Vie universitaire

Vers un partage sécuritaire de la route

Les routes ont été conçues pour l'automobile mais le vélo prend progressivement sa place

Par : Yvon Larose
Difficile cohabitation: de 2004 à 2008, 12 000 cyclistes ont été tués ou blessés sur les routes du Québec.
Difficile cohabitation: de 2004 à 2008, 12 000 cyclistes ont été tués ou blessés sur les routes du Québec.
À Québec, on compte davantage de cyclistes que d’automobilistes, et plus de 50 % des citoyens habitent à moins de 10 km de leur lieu de travail. Pourtant, on voit peu de cyclistes sur le réseau routier, la pratique du vélo étant principalement récréative. «Une des raisons à cela est que les cyclistes ne se sentent pas en sécurité sur les grands axes de circulation», explique Jean-Marie De Koninck
, professeur 
au Département de mathématiques et de statistique et président de la Table québécoise de la sécurité routière. Ce dernier rappelle que la plupart des infrastructures routières au Québec ont vu le jour dans les années 1950 et 1960. «Ces infrastructures ont vraiment été conçues en fonction de l’automobile, affirme-t-il. Elles ne sont pas adaptées au vélo et découragent les cyclistes. En plus d’être dangereuses. De 2004 à 2008, 12 000 cyclistes québécois ont été tués ou blessés sur les routes.»

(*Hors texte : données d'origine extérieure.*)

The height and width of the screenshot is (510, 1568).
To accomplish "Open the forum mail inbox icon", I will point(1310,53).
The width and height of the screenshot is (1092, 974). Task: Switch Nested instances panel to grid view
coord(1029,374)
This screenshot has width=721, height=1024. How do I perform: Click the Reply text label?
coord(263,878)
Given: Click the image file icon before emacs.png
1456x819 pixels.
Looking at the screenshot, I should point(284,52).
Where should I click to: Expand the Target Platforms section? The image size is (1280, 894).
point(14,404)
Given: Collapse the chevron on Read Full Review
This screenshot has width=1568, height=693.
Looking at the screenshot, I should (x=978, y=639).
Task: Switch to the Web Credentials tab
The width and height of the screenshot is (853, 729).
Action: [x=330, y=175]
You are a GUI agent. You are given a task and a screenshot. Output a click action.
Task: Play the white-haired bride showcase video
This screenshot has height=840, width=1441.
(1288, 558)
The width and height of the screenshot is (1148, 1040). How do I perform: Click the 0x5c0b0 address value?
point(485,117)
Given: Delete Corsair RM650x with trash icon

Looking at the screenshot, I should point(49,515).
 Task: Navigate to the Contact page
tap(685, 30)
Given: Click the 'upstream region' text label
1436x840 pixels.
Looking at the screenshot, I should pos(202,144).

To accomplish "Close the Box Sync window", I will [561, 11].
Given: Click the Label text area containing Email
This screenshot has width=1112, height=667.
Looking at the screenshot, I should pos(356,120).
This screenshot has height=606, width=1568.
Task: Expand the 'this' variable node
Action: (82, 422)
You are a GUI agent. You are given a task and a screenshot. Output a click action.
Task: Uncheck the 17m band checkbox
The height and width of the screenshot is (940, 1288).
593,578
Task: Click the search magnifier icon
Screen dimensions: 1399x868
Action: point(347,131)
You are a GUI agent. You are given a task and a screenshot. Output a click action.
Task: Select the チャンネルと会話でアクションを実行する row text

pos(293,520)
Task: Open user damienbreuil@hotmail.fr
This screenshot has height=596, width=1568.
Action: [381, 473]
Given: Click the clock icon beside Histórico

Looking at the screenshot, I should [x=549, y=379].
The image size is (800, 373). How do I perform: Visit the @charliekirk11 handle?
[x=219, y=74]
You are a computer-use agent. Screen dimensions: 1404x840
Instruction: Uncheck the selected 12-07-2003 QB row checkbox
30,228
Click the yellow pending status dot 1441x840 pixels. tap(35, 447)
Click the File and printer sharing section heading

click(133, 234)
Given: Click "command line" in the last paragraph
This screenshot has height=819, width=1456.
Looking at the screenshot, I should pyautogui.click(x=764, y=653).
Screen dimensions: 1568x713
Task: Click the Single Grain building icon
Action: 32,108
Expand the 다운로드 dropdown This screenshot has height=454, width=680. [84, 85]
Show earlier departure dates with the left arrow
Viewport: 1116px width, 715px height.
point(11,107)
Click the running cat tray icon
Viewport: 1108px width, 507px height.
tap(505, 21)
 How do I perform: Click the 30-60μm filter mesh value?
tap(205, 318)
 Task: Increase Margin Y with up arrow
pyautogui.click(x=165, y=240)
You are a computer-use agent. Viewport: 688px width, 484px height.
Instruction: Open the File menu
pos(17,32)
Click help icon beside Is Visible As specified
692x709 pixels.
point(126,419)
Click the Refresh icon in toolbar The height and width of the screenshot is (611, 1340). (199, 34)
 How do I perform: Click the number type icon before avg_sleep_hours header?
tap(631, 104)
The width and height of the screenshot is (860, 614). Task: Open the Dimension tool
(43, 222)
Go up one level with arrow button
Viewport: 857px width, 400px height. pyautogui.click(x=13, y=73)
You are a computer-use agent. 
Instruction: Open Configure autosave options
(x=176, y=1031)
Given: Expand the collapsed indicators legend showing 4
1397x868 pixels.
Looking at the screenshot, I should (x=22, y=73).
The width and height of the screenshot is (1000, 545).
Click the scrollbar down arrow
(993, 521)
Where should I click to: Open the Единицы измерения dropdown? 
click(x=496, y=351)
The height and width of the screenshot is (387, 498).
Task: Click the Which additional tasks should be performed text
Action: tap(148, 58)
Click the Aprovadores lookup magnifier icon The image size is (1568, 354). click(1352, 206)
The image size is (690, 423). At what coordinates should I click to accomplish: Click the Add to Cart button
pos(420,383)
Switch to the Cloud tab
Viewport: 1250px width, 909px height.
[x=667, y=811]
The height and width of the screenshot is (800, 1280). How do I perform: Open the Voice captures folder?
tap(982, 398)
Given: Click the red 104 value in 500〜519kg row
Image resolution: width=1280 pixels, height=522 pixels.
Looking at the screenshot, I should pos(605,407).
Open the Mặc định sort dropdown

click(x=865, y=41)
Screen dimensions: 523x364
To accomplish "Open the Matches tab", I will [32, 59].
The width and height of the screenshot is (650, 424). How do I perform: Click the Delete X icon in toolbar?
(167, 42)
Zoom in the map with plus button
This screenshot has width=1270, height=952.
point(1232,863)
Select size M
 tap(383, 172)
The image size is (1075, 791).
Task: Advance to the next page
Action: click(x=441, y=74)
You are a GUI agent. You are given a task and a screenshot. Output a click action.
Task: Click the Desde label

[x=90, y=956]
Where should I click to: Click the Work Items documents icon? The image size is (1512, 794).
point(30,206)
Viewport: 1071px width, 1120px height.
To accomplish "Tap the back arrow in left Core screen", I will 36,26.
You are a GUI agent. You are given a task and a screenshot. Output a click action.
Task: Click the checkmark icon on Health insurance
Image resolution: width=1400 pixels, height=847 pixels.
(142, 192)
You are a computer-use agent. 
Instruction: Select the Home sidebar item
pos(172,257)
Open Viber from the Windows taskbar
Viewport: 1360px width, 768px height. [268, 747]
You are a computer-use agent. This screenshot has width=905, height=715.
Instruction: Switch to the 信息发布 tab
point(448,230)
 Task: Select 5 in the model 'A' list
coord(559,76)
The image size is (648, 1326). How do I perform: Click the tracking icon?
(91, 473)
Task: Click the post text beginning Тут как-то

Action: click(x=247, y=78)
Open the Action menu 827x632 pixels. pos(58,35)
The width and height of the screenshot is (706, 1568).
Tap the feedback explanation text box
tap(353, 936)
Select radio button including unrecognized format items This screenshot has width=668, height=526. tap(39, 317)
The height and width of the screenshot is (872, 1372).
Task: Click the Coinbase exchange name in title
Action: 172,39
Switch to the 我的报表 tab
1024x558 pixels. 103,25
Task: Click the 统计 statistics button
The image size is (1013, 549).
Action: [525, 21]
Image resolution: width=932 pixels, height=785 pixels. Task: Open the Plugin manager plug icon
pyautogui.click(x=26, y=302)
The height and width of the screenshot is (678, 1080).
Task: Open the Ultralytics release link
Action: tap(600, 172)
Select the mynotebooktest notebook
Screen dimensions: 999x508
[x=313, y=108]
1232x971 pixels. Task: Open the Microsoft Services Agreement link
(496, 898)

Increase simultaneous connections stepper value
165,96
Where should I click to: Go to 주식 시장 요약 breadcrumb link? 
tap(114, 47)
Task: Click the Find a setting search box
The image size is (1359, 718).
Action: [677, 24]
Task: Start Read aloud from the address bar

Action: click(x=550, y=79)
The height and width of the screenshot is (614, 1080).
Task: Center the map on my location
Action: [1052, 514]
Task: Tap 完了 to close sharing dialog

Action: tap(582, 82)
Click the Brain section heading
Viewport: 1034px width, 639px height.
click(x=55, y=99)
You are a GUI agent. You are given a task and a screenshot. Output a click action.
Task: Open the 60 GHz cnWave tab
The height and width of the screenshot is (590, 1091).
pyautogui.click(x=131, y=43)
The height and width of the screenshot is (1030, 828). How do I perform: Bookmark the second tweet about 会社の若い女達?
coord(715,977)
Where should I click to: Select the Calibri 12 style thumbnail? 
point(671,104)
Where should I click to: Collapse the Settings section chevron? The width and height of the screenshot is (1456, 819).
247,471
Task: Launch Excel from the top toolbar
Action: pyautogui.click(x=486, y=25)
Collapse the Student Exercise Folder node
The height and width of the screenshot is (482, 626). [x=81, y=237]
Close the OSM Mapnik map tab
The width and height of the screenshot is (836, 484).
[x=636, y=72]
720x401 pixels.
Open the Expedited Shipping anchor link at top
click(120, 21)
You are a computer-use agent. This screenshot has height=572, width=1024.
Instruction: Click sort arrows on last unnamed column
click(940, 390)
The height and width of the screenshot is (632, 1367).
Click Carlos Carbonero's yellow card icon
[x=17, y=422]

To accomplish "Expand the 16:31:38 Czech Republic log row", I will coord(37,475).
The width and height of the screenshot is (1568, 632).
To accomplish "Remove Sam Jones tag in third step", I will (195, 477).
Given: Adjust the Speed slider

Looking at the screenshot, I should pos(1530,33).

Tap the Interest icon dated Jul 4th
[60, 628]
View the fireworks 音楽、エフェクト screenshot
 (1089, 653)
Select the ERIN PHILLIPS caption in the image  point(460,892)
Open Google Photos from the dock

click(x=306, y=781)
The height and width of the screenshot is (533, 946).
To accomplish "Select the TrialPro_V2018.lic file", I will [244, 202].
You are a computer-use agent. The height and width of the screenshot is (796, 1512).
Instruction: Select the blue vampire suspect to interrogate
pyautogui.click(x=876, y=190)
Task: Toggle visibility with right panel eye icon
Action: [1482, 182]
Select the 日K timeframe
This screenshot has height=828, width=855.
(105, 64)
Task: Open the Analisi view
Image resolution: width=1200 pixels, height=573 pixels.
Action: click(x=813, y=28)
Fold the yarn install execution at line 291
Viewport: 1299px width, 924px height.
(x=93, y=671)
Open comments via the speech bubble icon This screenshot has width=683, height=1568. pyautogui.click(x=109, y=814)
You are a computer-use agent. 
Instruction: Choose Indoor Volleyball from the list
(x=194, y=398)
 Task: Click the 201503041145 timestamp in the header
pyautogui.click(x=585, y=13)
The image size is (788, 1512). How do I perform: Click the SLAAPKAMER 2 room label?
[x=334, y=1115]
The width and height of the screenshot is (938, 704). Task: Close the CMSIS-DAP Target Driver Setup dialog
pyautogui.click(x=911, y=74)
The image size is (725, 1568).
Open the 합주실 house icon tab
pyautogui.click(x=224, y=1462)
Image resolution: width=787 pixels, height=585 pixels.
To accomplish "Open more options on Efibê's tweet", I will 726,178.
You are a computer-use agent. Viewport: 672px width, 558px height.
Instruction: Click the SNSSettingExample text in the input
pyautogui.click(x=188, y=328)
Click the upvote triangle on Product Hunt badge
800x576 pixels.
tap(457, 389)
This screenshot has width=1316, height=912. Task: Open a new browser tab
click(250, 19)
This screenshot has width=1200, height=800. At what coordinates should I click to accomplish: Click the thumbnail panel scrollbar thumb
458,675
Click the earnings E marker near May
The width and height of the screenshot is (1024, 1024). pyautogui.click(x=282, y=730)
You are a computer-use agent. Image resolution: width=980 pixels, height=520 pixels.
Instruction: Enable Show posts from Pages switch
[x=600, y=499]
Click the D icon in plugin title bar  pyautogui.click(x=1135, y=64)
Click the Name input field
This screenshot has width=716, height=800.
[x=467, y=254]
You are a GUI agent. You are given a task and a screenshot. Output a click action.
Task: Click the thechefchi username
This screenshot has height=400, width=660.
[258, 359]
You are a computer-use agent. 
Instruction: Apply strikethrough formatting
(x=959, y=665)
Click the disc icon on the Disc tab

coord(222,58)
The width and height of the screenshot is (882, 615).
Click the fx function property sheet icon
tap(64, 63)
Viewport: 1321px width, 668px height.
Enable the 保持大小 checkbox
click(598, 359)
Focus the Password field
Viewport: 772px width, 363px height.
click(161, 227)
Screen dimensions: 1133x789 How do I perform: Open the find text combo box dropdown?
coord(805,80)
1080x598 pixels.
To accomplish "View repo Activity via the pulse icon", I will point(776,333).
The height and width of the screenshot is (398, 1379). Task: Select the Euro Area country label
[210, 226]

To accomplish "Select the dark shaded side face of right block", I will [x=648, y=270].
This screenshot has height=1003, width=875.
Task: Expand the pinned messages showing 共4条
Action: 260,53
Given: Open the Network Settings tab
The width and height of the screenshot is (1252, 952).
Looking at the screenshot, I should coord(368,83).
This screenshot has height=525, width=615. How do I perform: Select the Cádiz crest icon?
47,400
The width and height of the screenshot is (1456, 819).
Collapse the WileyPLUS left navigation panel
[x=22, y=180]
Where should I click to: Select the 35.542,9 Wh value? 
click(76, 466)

Le mercredi 15 septembre, Jean-Marie De Koninck a participé à un débat sur le thème du vélo en ville à l’amphithéâtre Hydro-Québec du pavillon Alphonse-Desjardins. L’activité était organisée par la Chaire publique ÆLIÉS, en collaboration avec la Coop Roue-Libre, l’atelier vélo de l’Université. Selon Jean-Marie De Koninck, l’usage quotidien et utilitaire du vélo en ville se heurte à un autre obstacle de taille: le manque de courtoisie de nombreux conducteurs. «Plusieurs d’entre eux considèrent que la route leur appartient, indique-t-il. Ils voient les cyclistes comme une nuisance; ils croient qu’ils n’ont pas leur place sur la route.»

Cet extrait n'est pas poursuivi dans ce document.